* [Prompt]
Output all of the records exactly, word for word.

Stored data entries
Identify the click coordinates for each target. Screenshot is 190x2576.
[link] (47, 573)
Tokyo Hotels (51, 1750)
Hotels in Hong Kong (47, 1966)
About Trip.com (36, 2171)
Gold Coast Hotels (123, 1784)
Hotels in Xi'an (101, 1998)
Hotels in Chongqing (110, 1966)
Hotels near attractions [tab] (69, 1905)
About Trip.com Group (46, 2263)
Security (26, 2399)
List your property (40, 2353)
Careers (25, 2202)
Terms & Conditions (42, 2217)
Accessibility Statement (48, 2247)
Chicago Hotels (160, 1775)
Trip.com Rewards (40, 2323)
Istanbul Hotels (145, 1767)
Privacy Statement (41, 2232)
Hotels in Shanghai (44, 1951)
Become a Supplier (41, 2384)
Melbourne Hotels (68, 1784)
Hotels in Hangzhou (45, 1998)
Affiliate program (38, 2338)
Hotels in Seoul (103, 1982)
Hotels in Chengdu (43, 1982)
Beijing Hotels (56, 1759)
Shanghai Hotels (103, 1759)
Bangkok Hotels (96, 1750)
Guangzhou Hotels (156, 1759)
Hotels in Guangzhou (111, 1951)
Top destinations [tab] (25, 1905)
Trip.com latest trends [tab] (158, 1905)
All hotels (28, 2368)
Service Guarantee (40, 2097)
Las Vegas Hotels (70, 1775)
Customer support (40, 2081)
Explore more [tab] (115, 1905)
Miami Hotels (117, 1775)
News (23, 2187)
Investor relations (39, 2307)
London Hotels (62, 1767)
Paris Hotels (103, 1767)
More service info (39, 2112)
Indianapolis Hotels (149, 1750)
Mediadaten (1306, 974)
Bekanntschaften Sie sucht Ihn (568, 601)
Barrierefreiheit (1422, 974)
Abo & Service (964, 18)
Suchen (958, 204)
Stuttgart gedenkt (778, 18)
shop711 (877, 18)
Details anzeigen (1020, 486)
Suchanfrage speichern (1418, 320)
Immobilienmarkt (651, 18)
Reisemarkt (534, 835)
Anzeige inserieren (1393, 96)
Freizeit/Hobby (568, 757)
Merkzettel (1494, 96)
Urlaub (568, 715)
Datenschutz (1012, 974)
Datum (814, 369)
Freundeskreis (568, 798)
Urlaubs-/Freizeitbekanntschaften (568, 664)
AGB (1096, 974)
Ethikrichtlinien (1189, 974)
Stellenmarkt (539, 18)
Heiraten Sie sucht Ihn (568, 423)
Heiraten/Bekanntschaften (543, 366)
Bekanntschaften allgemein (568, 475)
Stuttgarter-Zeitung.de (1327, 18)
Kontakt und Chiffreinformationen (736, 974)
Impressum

* [Exercise solution]
Identify the click coordinates for each target. Screenshot is 190x2576.
[link] (47, 573)
Tokyo Hotels (51, 1750)
Hotels in Hong Kong (47, 1966)
About Trip.com (36, 2171)
Gold Coast Hotels (123, 1784)
Hotels in Xi'an (101, 1998)
Hotels in Chongqing (110, 1966)
Hotels near attractions [tab] (69, 1905)
About Trip.com Group (46, 2263)
Security (26, 2399)
List your property (40, 2353)
Careers (25, 2202)
Terms & Conditions (42, 2217)
Accessibility Statement (48, 2247)
Chicago Hotels (160, 1775)
Trip.com Rewards (40, 2323)
Istanbul Hotels (145, 1767)
Privacy Statement (41, 2232)
Hotels in Shanghai (44, 1951)
Become a Supplier (41, 2384)
Melbourne Hotels (68, 1784)
Hotels in Hangzhou (45, 1998)
Affiliate program (38, 2338)
Hotels in Seoul (103, 1982)
Hotels in Chengdu (43, 1982)
Beijing Hotels (56, 1759)
Shanghai Hotels (103, 1759)
Bangkok Hotels (96, 1750)
Guangzhou Hotels (156, 1759)
Hotels in Guangzhou (111, 1951)
Top destinations [tab] (25, 1905)
Trip.com latest trends [tab] (158, 1905)
All hotels (28, 2368)
Service Guarantee (40, 2097)
Las Vegas Hotels (70, 1775)
Customer support (40, 2081)
Explore more [tab] (115, 1905)
Miami Hotels (117, 1775)
News (23, 2187)
Investor relations (39, 2307)
London Hotels (62, 1767)
Paris Hotels (103, 1767)
More service info (39, 2112)
Indianapolis Hotels (149, 1750)
Mediadaten (1306, 974)
Bekanntschaften Sie sucht Ihn (568, 601)
Barrierefreiheit (1422, 974)
Abo & Service (964, 18)
Suchen (958, 204)
Stuttgart gedenkt (778, 18)
shop711 (877, 18)
Details anzeigen (1020, 486)
Suchanfrage speichern (1418, 320)
Immobilienmarkt (651, 18)
Reisemarkt (534, 835)
Anzeige inserieren (1393, 96)
Freizeit/Hobby (568, 757)
Merkzettel (1494, 96)
Urlaub (568, 715)
Datenschutz (1012, 974)
Datum (814, 369)
Freundeskreis (568, 798)
Urlaubs-/Freizeitbekanntschaften (568, 664)
AGB (1096, 974)
Ethikrichtlinien (1189, 974)
Stellenmarkt (539, 18)
Heiraten Sie sucht Ihn (568, 423)
Heiraten/Bekanntschaften (543, 366)
Bekanntschaften allgemein (568, 475)
Stuttgarter-Zeitung.de (1327, 18)
Kontakt und Chiffreinformationen (736, 974)
Impressum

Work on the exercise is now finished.